Which followed a presidentially directed 70-plus percent subsidy for the insurance premiums paid by congressmen and their personal staffs — under a law that denies subsidies for anyone that well-off.
Which came just a month after the administration’s equally lawless suspension of one of the cornerstones of Obamacare: the employer mandate.
Which followed hundreds of Obamacare waivers granted by Health and Human Services Secretary Kathleen Sebelius to selected businesses, unions and other well-lobbied, very special interests.
Nor is this kind of rule-by-decree restricted to health care. In 2012, the immigration service was ordered to cease proceedings against young illegal immigrants brought here as children. Congress had refused to pass such a law (the DREAM Act) just 18 months earlier. Obama himself had repeatedly said that the Constitution forbade him from enacting it without Congress. But with the fast approach of an election that could hinge on the Hispanic vote, Obama did exactly that. Unilaterally.
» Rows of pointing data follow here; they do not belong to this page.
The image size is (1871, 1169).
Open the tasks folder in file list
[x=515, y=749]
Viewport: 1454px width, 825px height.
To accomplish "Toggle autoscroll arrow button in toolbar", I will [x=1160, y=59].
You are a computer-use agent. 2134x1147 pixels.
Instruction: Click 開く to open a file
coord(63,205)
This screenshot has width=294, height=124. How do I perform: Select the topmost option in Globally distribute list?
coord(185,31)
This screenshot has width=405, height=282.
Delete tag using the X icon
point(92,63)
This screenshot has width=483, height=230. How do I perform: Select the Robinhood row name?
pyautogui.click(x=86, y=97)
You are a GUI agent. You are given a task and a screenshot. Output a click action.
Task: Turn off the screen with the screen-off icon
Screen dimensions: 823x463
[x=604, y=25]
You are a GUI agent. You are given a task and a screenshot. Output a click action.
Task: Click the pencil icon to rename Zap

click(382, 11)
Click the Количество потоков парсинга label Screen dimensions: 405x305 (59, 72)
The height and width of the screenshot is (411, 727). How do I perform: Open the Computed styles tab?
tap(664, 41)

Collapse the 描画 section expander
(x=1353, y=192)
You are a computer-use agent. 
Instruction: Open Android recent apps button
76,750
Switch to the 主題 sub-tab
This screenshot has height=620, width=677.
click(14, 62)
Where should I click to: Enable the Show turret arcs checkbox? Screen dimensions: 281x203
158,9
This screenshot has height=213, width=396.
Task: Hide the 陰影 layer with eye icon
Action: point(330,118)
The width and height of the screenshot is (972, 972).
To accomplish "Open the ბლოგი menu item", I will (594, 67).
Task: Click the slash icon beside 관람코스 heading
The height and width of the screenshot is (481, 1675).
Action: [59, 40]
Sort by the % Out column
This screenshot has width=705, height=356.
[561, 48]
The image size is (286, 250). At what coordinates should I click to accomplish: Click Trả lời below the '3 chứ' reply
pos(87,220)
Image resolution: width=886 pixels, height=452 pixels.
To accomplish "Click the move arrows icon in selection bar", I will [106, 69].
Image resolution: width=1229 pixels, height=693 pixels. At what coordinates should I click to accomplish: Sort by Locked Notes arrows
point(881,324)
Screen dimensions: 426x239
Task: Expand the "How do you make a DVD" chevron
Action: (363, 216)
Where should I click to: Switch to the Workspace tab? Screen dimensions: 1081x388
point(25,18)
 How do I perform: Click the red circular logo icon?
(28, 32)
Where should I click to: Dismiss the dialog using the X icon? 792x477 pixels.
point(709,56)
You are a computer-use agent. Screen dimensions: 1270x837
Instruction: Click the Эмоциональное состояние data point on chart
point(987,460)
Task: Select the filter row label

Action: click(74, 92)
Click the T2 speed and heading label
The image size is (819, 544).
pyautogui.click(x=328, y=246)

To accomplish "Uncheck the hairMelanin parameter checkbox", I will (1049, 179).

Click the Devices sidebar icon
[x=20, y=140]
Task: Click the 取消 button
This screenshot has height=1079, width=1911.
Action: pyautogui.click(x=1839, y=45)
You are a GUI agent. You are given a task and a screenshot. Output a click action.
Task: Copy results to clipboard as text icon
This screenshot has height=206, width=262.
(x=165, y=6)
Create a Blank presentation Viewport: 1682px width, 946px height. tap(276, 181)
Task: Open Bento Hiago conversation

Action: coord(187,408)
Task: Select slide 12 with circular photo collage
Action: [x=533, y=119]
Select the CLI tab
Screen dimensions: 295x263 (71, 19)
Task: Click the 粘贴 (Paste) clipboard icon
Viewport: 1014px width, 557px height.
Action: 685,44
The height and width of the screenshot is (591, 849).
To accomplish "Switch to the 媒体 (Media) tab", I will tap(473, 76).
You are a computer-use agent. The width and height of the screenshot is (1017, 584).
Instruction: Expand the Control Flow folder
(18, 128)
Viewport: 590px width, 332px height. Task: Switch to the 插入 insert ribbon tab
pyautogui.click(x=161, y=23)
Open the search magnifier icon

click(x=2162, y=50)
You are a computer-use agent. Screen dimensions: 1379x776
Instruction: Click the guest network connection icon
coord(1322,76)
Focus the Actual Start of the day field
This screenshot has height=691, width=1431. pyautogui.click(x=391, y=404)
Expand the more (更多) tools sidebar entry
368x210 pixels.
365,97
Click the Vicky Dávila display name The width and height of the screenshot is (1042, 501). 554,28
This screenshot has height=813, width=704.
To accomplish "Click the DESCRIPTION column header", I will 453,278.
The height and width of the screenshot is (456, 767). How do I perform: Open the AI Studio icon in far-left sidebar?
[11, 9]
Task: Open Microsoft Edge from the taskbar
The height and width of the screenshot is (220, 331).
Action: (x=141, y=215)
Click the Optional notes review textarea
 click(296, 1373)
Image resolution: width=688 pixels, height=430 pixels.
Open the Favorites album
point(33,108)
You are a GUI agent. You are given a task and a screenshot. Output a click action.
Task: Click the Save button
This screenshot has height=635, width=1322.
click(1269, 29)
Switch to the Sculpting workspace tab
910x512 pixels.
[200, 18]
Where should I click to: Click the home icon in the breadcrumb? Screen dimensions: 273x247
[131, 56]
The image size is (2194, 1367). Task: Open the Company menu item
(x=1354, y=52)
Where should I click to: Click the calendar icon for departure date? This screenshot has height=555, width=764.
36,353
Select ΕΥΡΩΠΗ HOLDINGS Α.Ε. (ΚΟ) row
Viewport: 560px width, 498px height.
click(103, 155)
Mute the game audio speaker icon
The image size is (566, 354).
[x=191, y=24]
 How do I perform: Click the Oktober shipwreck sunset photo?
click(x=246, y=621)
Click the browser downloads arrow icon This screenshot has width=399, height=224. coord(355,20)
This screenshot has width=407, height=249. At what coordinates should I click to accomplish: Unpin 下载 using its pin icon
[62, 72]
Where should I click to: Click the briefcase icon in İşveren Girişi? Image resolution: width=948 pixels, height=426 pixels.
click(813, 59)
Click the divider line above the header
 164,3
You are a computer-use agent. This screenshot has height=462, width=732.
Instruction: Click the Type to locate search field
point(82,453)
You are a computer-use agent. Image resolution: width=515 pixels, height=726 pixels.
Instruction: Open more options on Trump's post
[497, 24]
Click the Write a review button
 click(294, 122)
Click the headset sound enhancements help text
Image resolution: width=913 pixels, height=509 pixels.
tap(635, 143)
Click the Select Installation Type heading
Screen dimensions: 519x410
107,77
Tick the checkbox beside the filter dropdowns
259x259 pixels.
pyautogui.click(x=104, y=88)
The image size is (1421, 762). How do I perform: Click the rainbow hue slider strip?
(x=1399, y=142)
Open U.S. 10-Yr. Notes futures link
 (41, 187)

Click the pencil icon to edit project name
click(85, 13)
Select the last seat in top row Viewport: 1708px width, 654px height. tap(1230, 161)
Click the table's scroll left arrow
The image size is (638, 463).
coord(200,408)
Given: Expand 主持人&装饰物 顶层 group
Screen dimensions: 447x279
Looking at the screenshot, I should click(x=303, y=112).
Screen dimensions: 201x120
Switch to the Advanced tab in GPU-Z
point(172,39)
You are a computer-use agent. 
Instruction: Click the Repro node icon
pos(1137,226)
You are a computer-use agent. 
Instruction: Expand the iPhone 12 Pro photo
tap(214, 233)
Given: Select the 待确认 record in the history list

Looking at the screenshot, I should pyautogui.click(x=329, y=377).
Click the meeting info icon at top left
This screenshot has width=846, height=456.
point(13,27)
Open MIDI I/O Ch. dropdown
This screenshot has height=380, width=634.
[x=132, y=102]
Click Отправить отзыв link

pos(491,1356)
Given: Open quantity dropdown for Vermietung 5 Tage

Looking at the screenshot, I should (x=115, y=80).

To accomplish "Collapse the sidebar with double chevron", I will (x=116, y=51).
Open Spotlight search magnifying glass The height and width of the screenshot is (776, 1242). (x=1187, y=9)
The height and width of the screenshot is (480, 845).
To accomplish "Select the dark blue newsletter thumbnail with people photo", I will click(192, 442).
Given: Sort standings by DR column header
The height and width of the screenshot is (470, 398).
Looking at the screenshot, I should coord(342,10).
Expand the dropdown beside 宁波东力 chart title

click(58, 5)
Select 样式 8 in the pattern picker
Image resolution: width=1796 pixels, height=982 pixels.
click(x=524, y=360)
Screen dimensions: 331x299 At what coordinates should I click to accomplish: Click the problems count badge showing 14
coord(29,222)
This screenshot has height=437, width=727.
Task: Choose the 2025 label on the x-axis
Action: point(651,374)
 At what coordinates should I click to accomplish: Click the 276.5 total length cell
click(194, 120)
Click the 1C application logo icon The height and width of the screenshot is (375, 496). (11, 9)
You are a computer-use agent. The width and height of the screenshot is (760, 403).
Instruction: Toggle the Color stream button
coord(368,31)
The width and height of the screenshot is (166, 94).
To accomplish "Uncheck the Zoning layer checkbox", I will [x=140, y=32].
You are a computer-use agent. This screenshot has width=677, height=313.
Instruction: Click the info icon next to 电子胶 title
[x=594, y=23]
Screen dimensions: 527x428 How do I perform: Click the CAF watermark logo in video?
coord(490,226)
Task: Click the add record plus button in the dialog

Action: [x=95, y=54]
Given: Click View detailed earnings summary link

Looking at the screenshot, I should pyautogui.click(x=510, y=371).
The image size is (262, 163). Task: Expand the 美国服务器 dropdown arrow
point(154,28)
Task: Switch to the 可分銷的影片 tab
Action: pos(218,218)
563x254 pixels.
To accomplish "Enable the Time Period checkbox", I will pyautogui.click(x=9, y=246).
The point is not what you think about the merits of the DREAM Act. Or of mandatory drug sentences. Or of subsidizing health care premiums for $175,000-a-year members of Congress. Or even whether you think governors should be allowed to weaken the work requirements for welfare recipients — an authority the administration granted last year in clear violation of section 407 of the landmark Clinton-Gingrich welfare reform of 1996.
The point is whether a president, charged with faithfully executing the laws that Congress enacts, may create, ignore, suspend and/or amend the law at will.